# INFORMATION SHOWN:

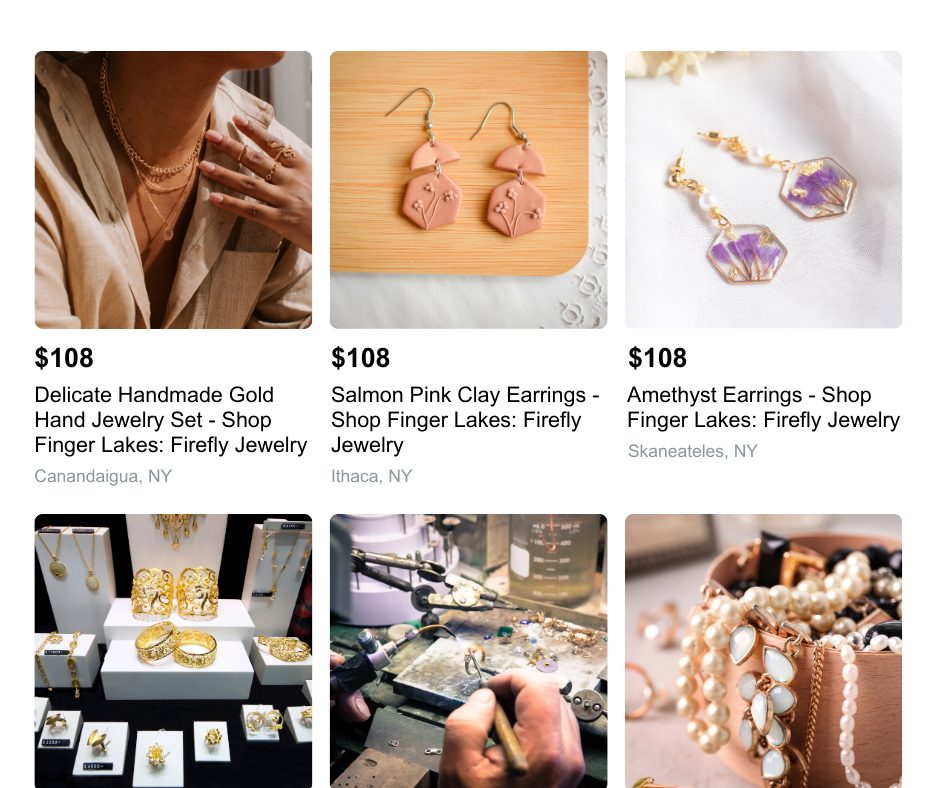Screen dimensions: 940x788
Task: Click the Amethyst Earrings listing title
Action: tap(763, 407)
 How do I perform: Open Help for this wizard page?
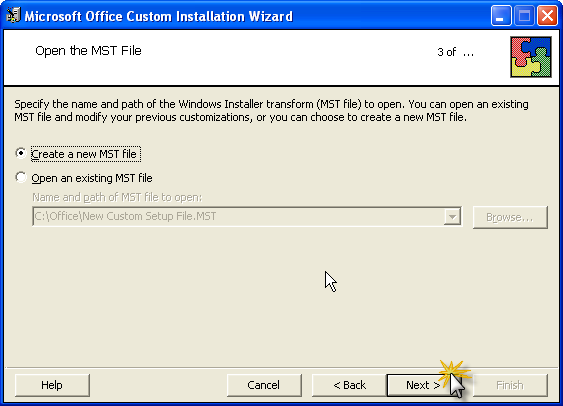pyautogui.click(x=52, y=385)
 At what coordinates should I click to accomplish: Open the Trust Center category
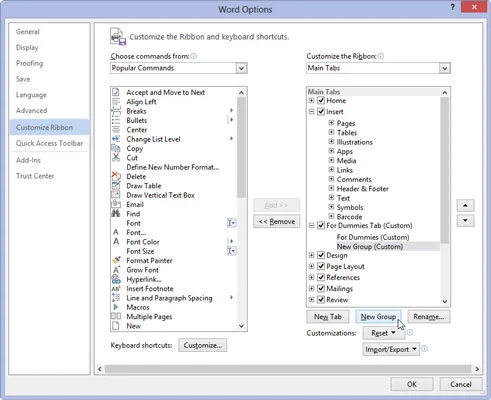[35, 176]
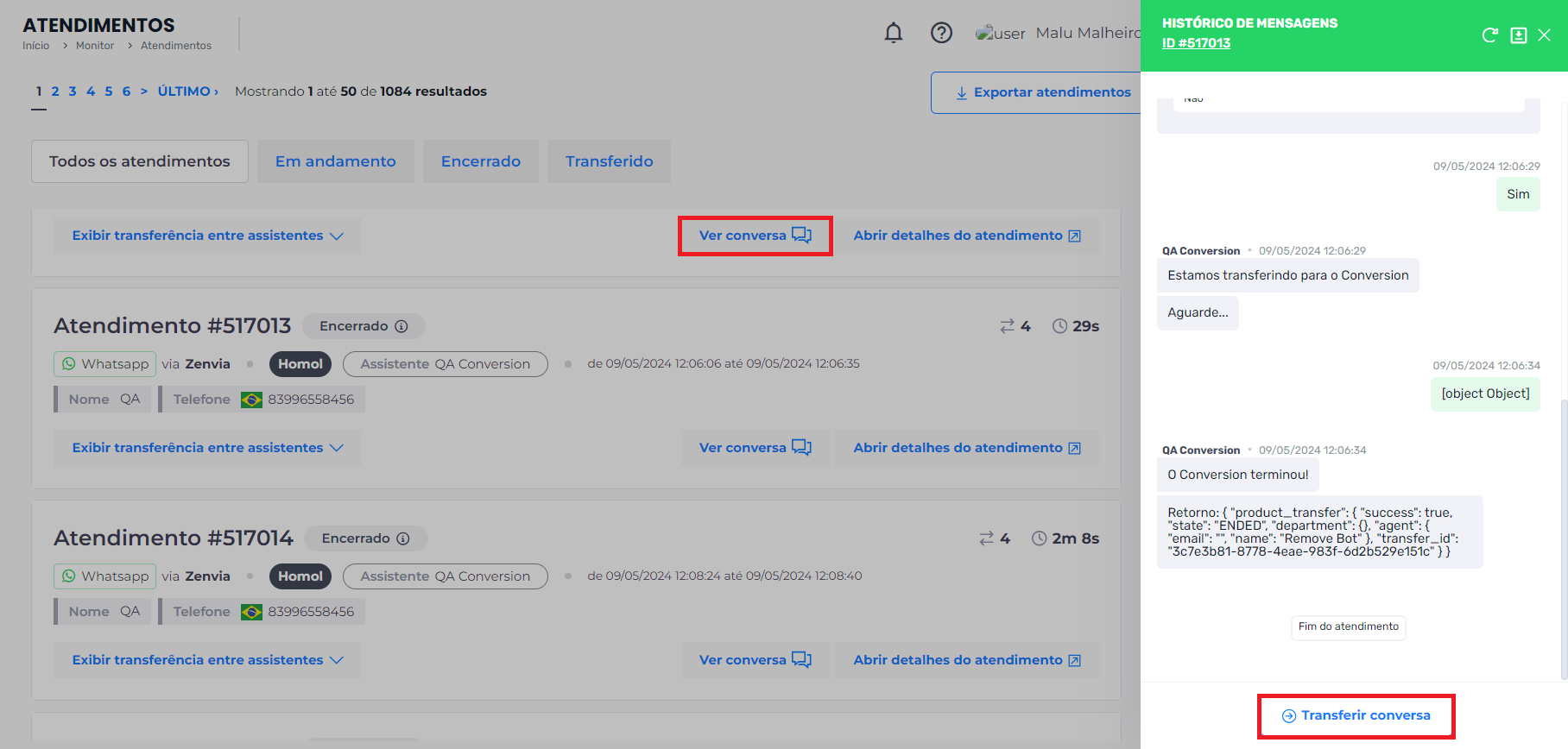Expand transferência entre assistentes for #517013
The height and width of the screenshot is (749, 1568).
[207, 448]
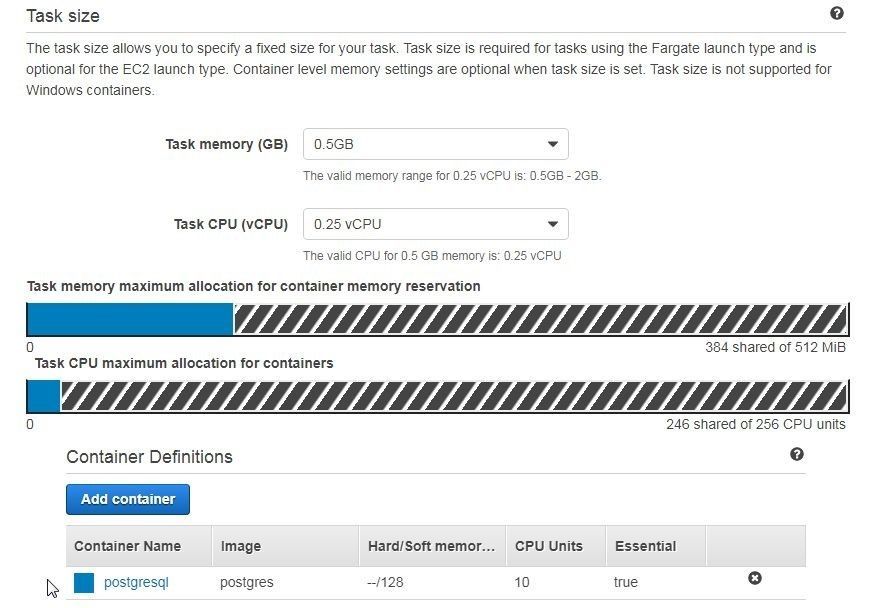Remove the postgresql container with the X icon
889x608 pixels.
click(x=755, y=578)
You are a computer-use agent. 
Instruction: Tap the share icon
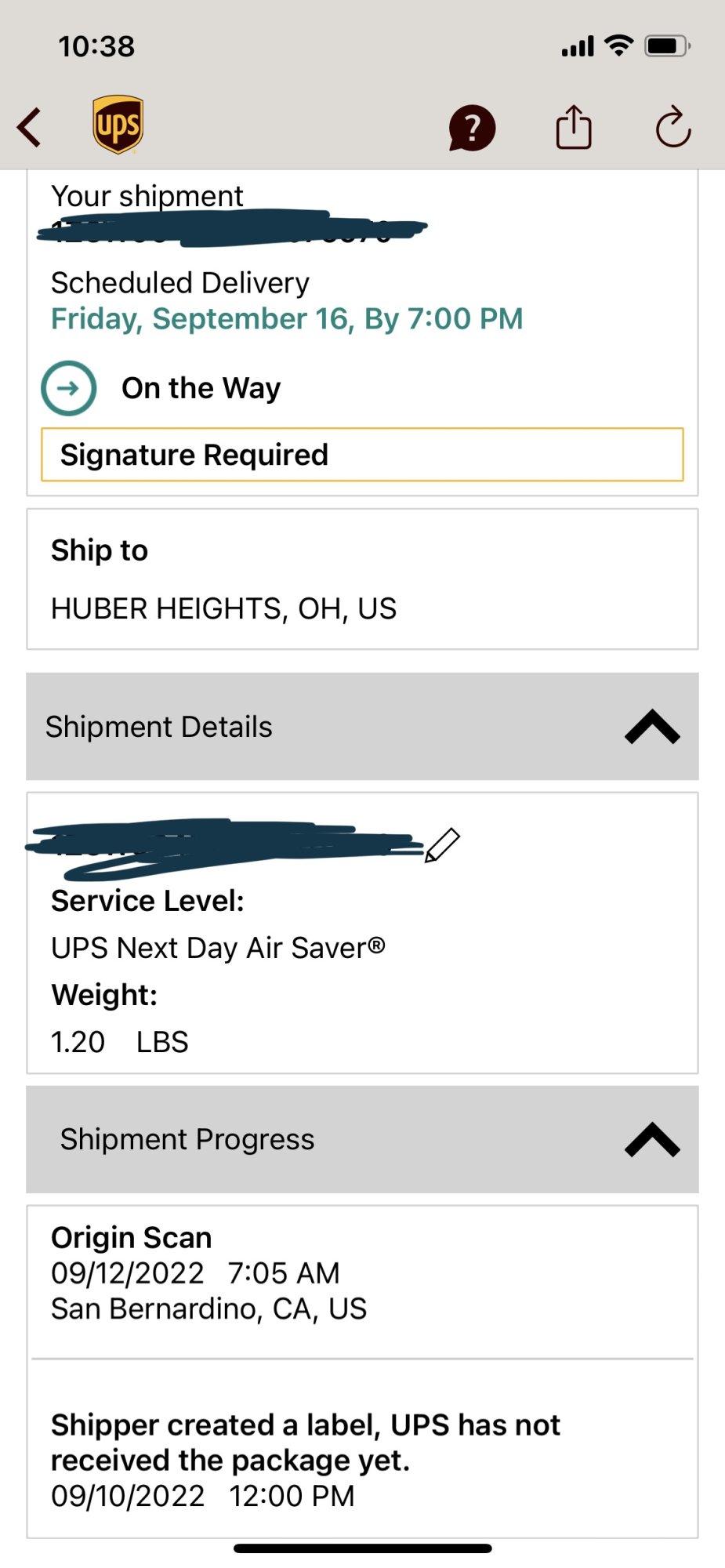(x=574, y=127)
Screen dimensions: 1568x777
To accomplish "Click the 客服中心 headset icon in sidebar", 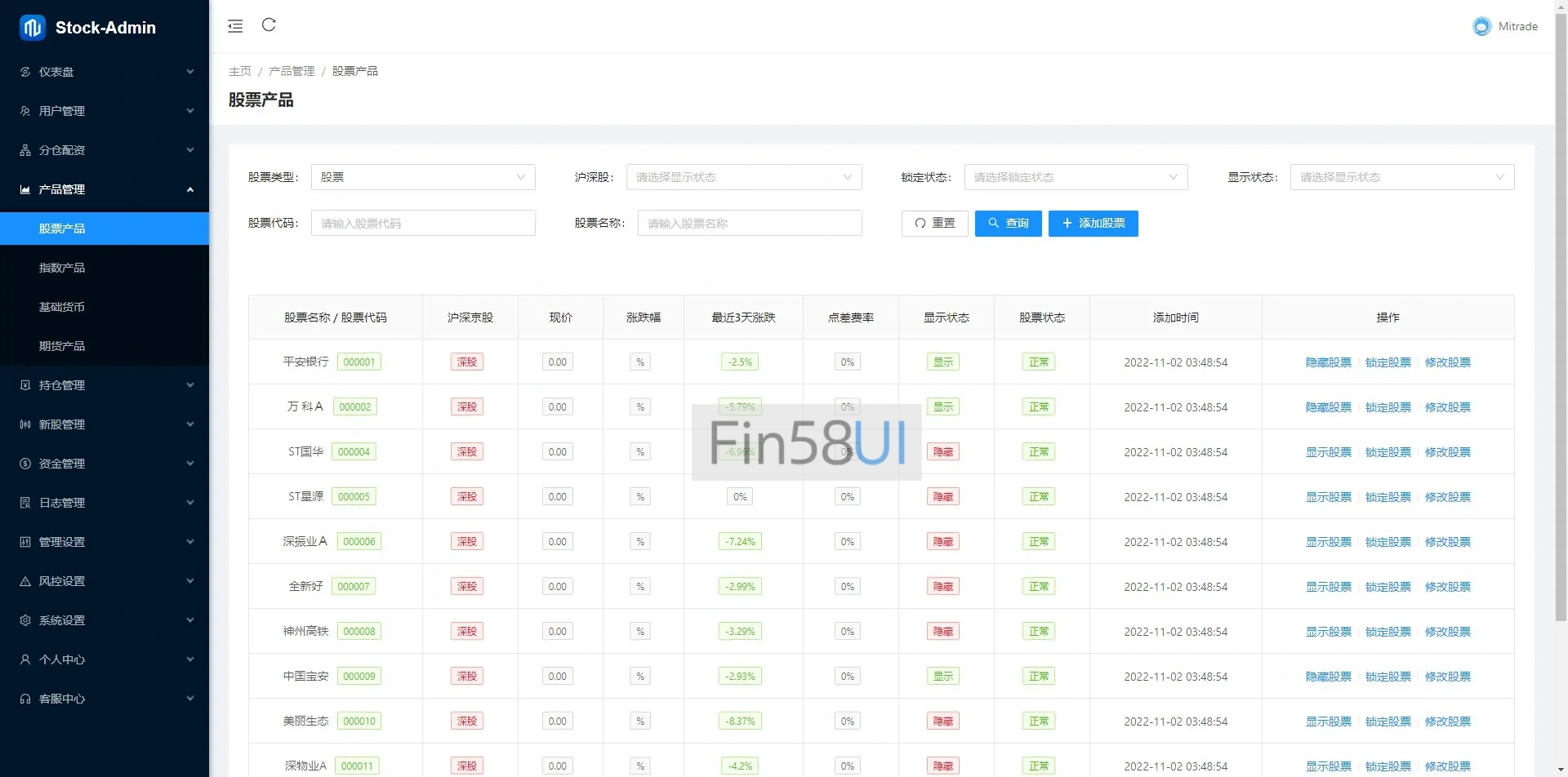I will click(25, 699).
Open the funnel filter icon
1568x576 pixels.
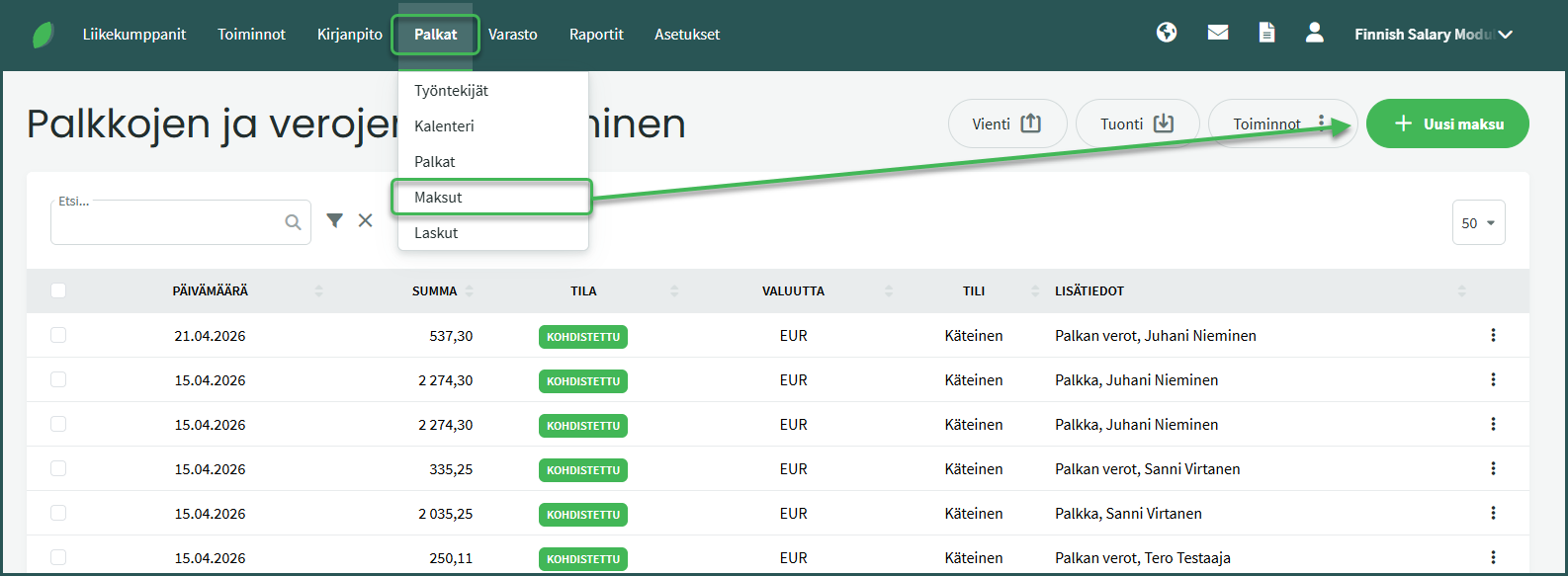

# TASK TO COMPLETE:
No picture is to be printed. Output exactly the lines above from the line containing "How do I perform: Open" through the line containing "Screen dimensions: 1568x777".

# WRITTEN SOLUTION:
 How do I perform: Open Help for this wizard page?
pyautogui.click(x=52, y=385)
 At what coordinates should I click to accomplish: Open the Trust Center category
[35, 176]
Expand transferência entre assistentes for #517013
The height and width of the screenshot is (749, 1568).
[207, 448]
Remove the postgresql container with the X icon
889x608 pixels.
click(x=755, y=578)
You are a computer-use agent. 
Instruction: Tap the share icon
(x=574, y=127)
Screen dimensions: 1568x777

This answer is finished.